**Exercise input**
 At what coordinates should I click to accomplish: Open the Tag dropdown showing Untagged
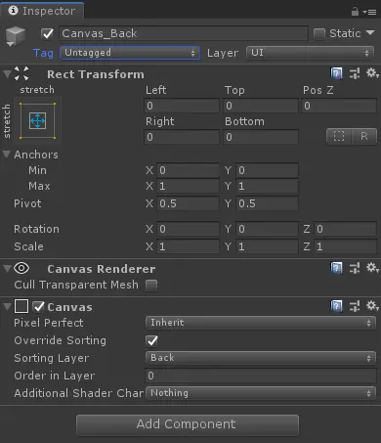click(130, 53)
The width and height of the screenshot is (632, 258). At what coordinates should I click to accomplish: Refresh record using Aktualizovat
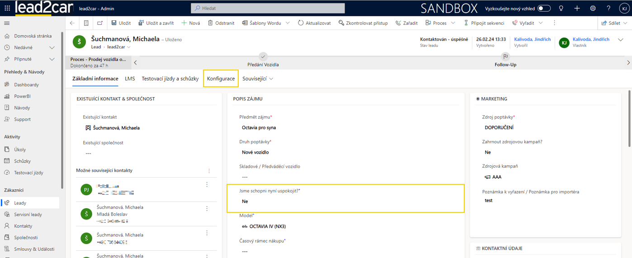(x=314, y=23)
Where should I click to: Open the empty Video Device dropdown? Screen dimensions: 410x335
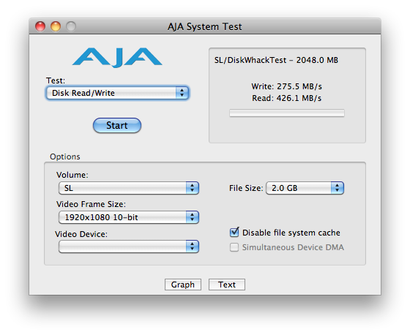(x=129, y=246)
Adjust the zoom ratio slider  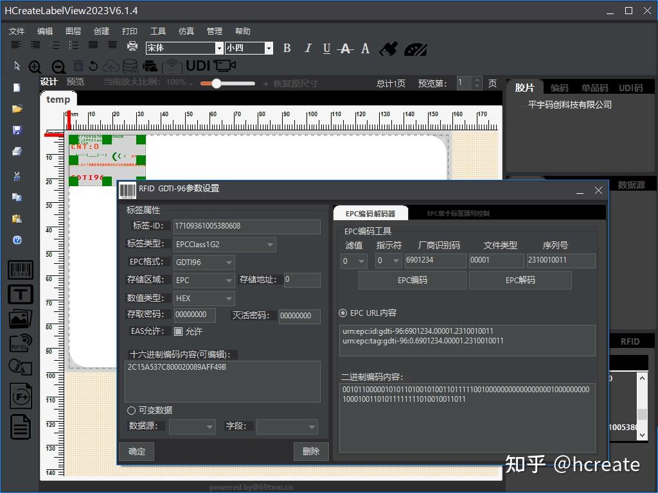(217, 83)
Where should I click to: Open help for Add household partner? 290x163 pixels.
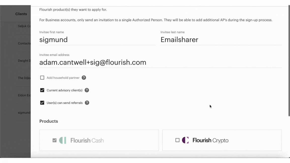(x=84, y=78)
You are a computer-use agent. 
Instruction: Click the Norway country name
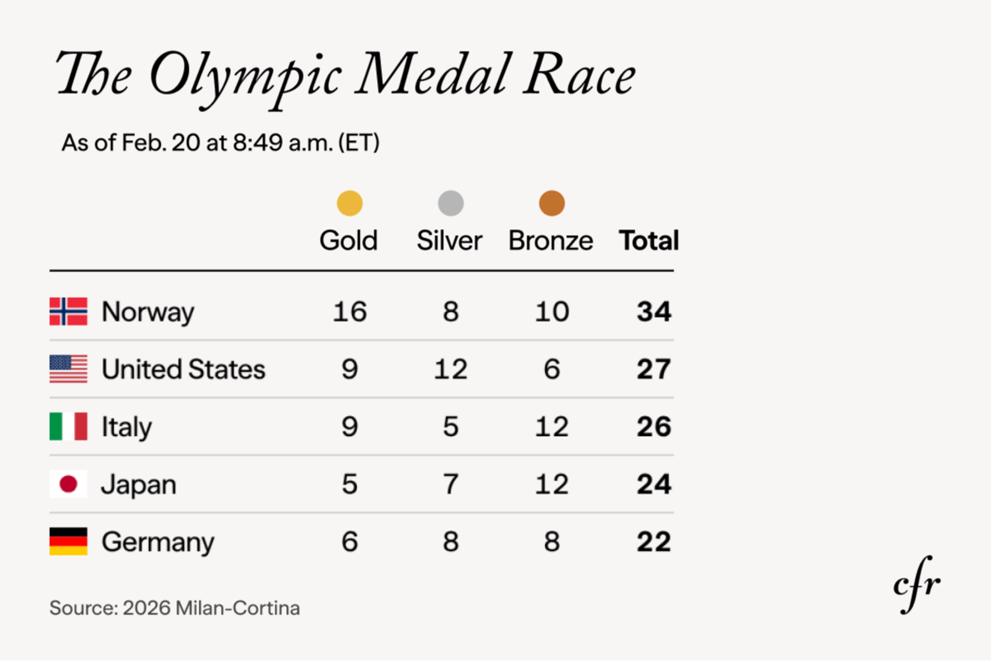pos(148,312)
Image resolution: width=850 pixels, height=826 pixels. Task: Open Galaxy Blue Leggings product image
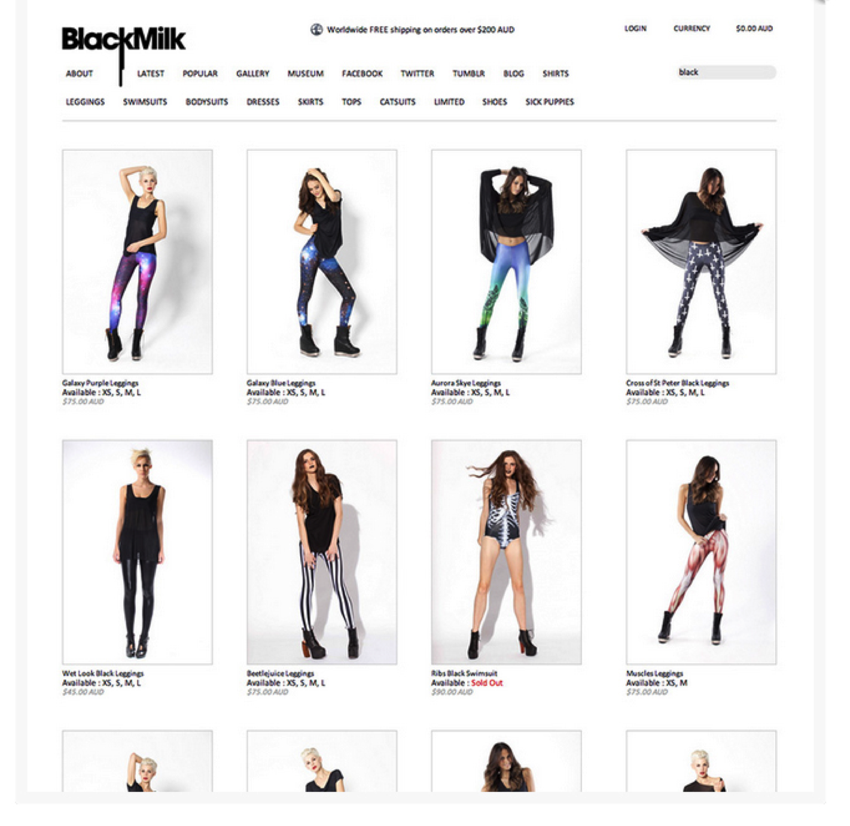pyautogui.click(x=322, y=262)
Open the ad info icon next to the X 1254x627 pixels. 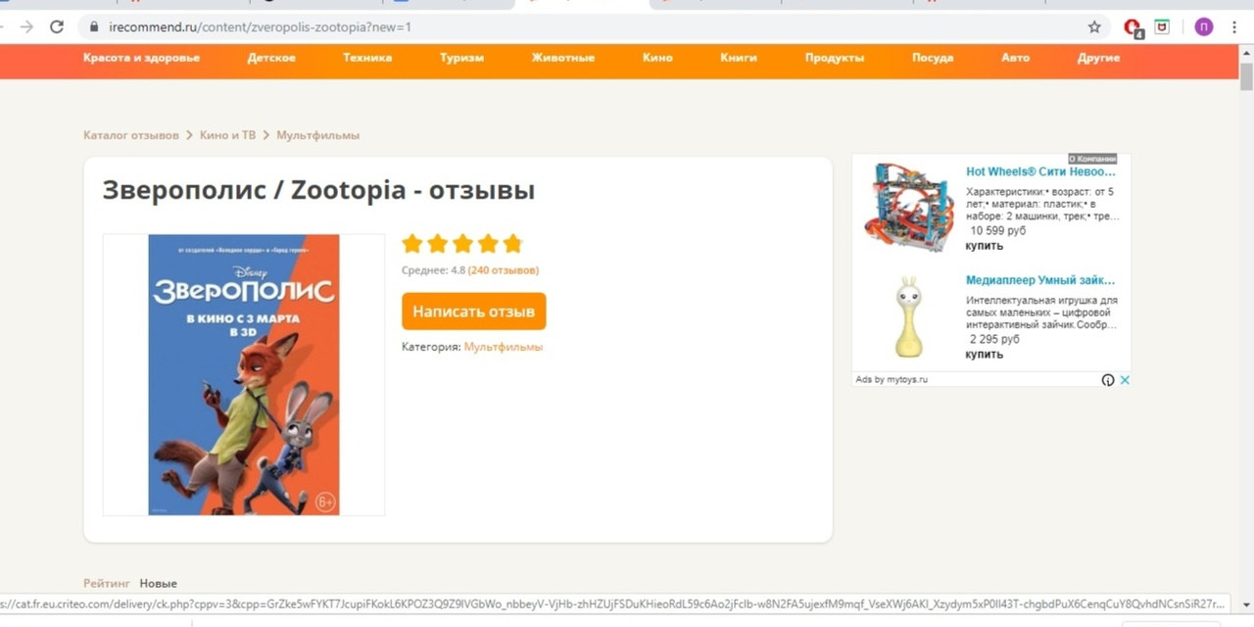[x=1108, y=380]
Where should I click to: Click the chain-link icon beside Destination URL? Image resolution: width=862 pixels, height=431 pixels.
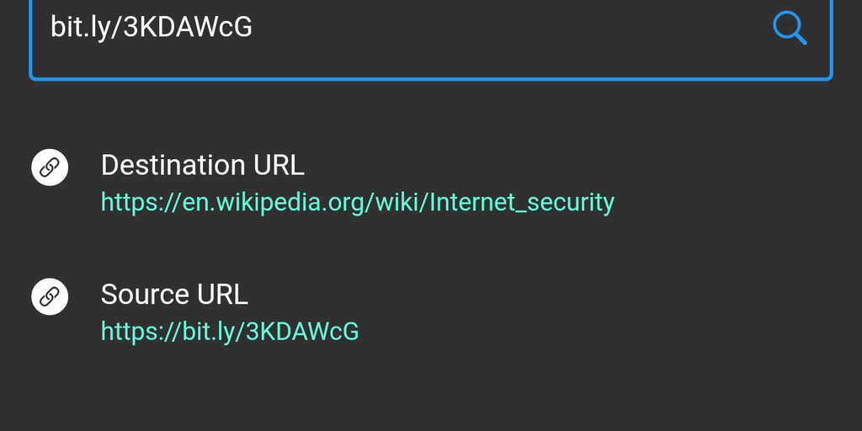pos(50,167)
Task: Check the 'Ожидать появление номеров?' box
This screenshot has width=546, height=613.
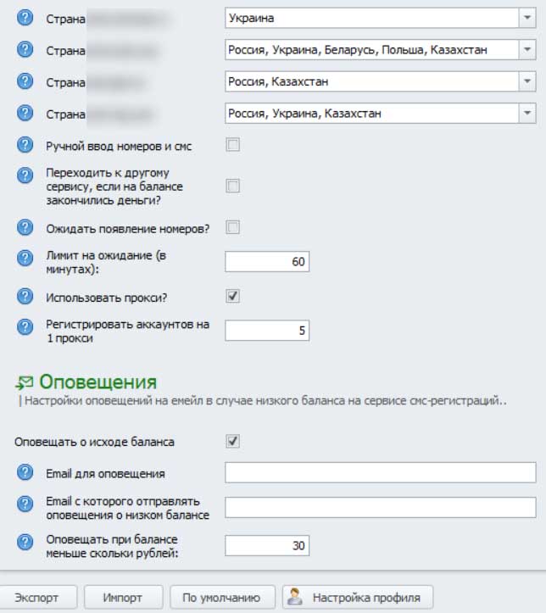Action: point(233,226)

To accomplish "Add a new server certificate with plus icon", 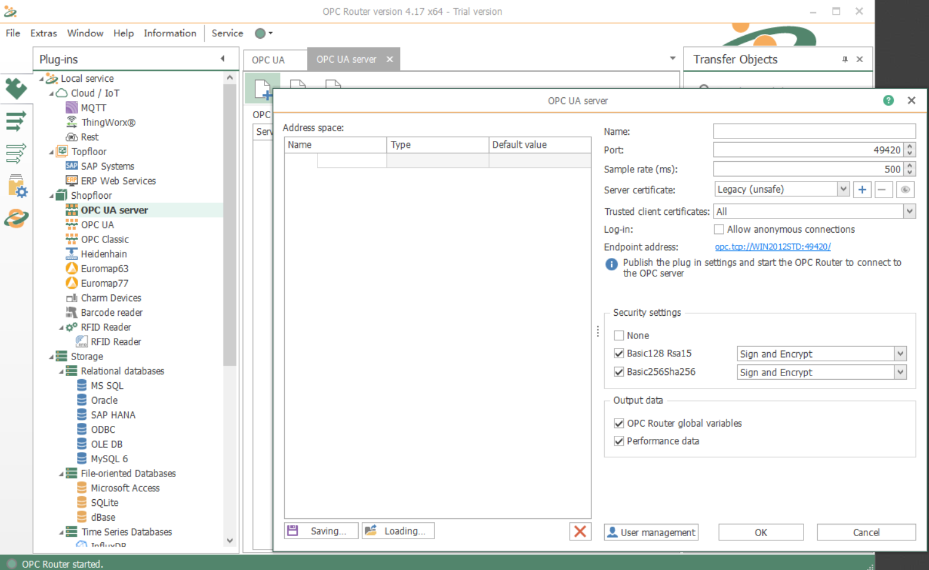I will 862,190.
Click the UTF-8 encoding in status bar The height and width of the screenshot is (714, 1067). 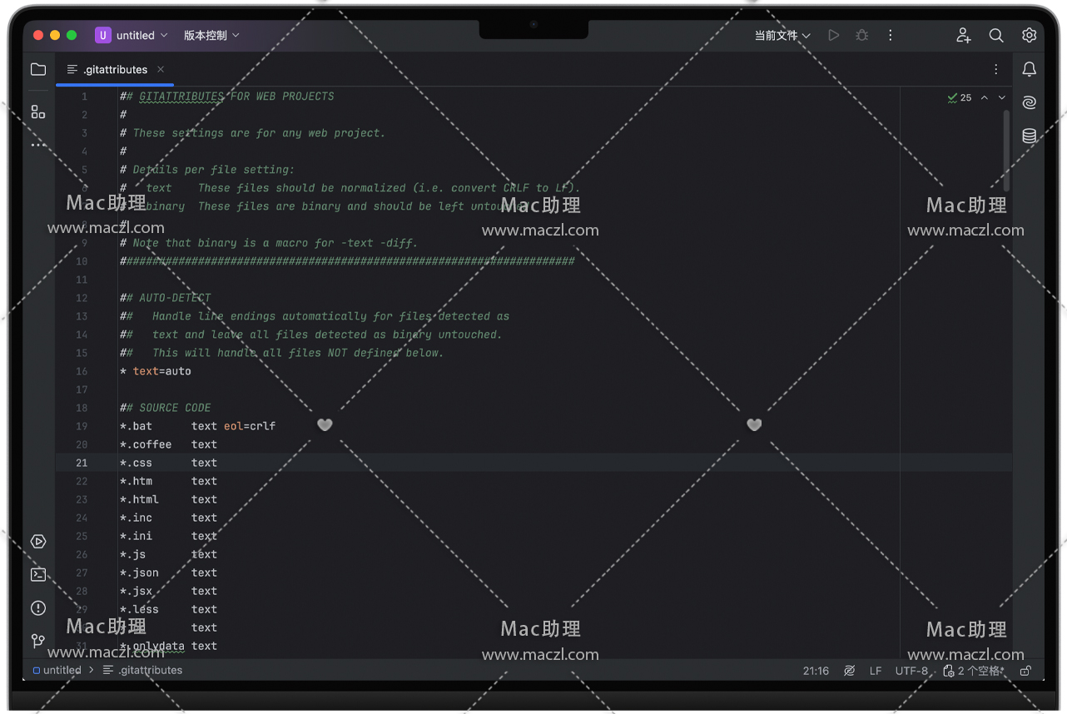click(911, 671)
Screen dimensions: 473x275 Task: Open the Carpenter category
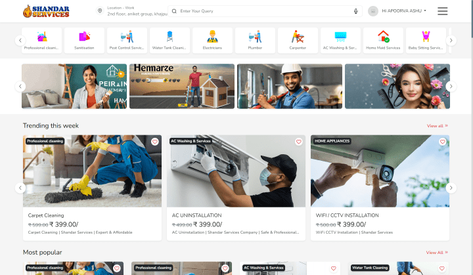298,37
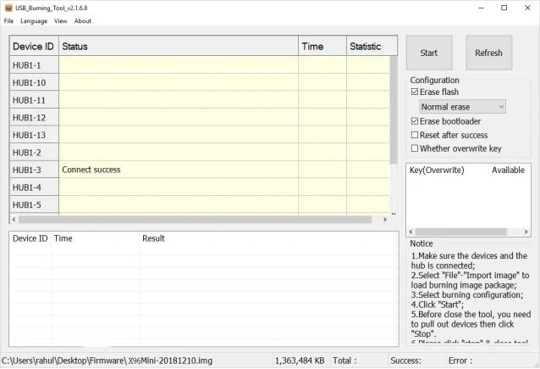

**What to do**
What is needed is a verbatim copy of the lines from the line with "Screen dimensions: 473x275" through the last line of the listing, pictures excluded.

**Solution for this task**
Screen dimensions: 473x275 Task: Open the Carpenter category
298,37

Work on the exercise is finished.